*** Material provided ***

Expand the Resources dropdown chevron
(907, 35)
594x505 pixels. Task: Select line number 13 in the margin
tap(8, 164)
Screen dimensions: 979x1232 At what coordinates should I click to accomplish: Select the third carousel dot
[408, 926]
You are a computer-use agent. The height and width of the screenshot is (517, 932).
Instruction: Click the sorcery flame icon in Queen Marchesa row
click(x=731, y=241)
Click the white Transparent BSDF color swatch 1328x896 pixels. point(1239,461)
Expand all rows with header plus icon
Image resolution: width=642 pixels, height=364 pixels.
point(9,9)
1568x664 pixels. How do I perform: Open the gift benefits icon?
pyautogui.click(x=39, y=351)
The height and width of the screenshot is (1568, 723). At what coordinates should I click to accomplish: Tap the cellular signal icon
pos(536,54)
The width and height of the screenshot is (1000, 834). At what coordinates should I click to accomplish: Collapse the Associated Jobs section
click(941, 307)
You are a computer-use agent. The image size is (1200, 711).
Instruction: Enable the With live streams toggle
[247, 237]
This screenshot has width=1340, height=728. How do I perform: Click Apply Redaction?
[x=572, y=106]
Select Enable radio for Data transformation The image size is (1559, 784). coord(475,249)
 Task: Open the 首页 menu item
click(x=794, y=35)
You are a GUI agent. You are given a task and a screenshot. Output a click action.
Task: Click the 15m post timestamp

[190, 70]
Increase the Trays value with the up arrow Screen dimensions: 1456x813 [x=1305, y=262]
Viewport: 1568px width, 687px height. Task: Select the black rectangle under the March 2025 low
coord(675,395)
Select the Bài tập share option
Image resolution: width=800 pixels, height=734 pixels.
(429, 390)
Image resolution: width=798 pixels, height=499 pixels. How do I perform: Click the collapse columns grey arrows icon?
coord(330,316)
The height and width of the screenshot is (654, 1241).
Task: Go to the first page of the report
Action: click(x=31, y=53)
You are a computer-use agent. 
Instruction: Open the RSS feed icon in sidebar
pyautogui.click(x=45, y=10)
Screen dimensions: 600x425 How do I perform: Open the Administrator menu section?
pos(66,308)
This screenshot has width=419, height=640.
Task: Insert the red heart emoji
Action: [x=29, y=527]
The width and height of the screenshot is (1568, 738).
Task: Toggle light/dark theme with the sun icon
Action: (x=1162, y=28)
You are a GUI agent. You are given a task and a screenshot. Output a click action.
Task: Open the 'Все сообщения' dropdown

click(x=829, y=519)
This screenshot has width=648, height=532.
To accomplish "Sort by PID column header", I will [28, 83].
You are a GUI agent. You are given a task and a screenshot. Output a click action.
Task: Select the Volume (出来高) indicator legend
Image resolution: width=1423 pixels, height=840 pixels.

***

__Problem statement__.
Switch "Instruction" to "Goal" everywhere it appears in the items above, and write all the items out again with nothing else changed.

__Full answer__.
Expand the Resources dropdown chevron
(907, 35)
594x505 pixels. Task: Select line number 13 in the margin
tap(8, 164)
Screen dimensions: 979x1232 At what coordinates should I click to accomplish: Select the third carousel dot
[408, 926]
You are a computer-use agent. The height and width of the screenshot is (517, 932).
Goal: Click the sorcery flame icon in Queen Marchesa row
click(x=731, y=241)
Click the white Transparent BSDF color swatch 1328x896 pixels. point(1239,461)
Expand all rows with header plus icon
Image resolution: width=642 pixels, height=364 pixels.
point(9,9)
1568x664 pixels. How do I perform: Open the gift benefits icon?
pyautogui.click(x=39, y=351)
The height and width of the screenshot is (1568, 723). At what coordinates should I click to accomplish: Tap the cellular signal icon
pos(536,54)
The width and height of the screenshot is (1000, 834). At what coordinates should I click to accomplish: Collapse the Associated Jobs section
click(941, 307)
You are a computer-use agent. The image size is (1200, 711).
Goal: Enable the With live streams toggle
[247, 237]
This screenshot has width=1340, height=728. How do I perform: Click Apply Redaction?
[x=572, y=106]
Select Enable radio for Data transformation The image size is (1559, 784). coord(475,249)
 Task: Open the 首页 menu item
click(x=794, y=35)
You are a GUI agent. You are given a task and a screenshot. Output a click action.
Task: Click the 15m post timestamp

[190, 70]
Increase the Trays value with the up arrow Screen dimensions: 1456x813 [x=1305, y=262]
Viewport: 1568px width, 687px height. Task: Select the black rectangle under the March 2025 low
coord(675,395)
Select the Bài tập share option
Image resolution: width=800 pixels, height=734 pixels.
(429, 390)
Image resolution: width=798 pixels, height=499 pixels. How do I perform: Click the collapse columns grey arrows icon?
coord(330,316)
The height and width of the screenshot is (654, 1241).
Task: Go to the first page of the report
Action: click(x=31, y=53)
You are a computer-use agent. 
Goal: Open the RSS feed icon in sidebar
pyautogui.click(x=45, y=10)
Screen dimensions: 600x425 How do I perform: Open the Administrator menu section?
pos(66,308)
This screenshot has width=419, height=640.
Task: Insert the red heart emoji
Action: [x=29, y=527]
The width and height of the screenshot is (1568, 738).
Task: Toggle light/dark theme with the sun icon
Action: (x=1162, y=28)
You are a GUI agent. You are given a task and a screenshot. Output a click action.
Task: Open the 'Все сообщения' dropdown

click(x=829, y=519)
This screenshot has width=648, height=532.
To accomplish "Sort by PID column header", I will [28, 83].
You are a GUI agent. You are given a task and a screenshot. Output a click action.
Task: Select the Volume (出来高) indicator legend
Image resolution: width=1423 pixels, height=840 pixels.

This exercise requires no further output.